Code page 932 (Microsoft Windows)
MIME / IANA | Windows-31J |
---|---|
Alias(es) | CP943C |
Language(s) | Japanese |
Standard | WHATWG Encoding Standard (as "Shift_JIS") |
Extends | Shift_JIS |
Microsoft Windows code page 932 (abbreviated MS932,[1][2] Windows-932[2] or ambiguously CP932), also called Windows-31J amongst other names (see § Terminology below), is Microsoft's extended variant of Shift JIS. It contains standard 7-bit ASCII codes, and Japanese characters are indicated by the high bit of the first byte being set to 1. Some code points in this page require a second byte, so characters use either 8 or 16 bits for encoding.

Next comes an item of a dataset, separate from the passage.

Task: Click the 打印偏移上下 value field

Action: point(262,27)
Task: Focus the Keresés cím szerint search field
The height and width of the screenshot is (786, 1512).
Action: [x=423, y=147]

IBM offer the same extended double-byte codes in their code page 943 (IBM-943 or CP943),[3] which is a combination of the single-byte Code page 897 and the double-byte Code page 941.[4]
Terminology
Microsoft's Shift JIS variant is known simply as "Code page 932" on Microsoft Windows, however this is ambiguous as IBM's code page 932, while also a Shift JIS variant, lacks the NEC and NEC-selected double-byte vendor extensions which are present in Microsoft's variant (although both include the IBM extensions) and preserves the 1978 ordering of JIS X 0208.[3]
IBM's code page 943 (or "IBM-943") includes the same double byte codes as Windows code page 932.[3] Microsoft's version corresponds closely to the encoding referred to as ibm-943_P15A-2003 (with aliases including CP943C and Windows-932)[2] in International Components for Unicode (ICU). There is also a second ICU encoding named ibm-943_P130-1999,[5] which uses different single-byte mappings which more closely match IBM's code page definitions. (See § Single-byte character differences below for details.)
Windows code page 932 is registered with the IANA as Windows-31J.[6] The "Windows-31J" label is IANA's and not recognized by Microsoft, which has historically used "shift_jis" instead. The W3C/WHATWG encoding standard used by HTML5 matches Windows code page 932 (including the "formerly proprietary extensions from IBM and NEC"),[7] and treats the label "shift_jis" interchangeably with "windows-31j" with the intent of being "compatible with deployed content".[8]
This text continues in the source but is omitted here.